-------- Data excerpts

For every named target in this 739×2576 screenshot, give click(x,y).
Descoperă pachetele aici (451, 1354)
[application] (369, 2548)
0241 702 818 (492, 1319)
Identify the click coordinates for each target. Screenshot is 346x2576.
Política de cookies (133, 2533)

----------------

Requirement
Across the material, report every line that has the word "click".

Response area
For every named target in this 739×2576 screenshot, give click(x,y).
Identify the click coordinates for each target. Screenshot is 346x2576.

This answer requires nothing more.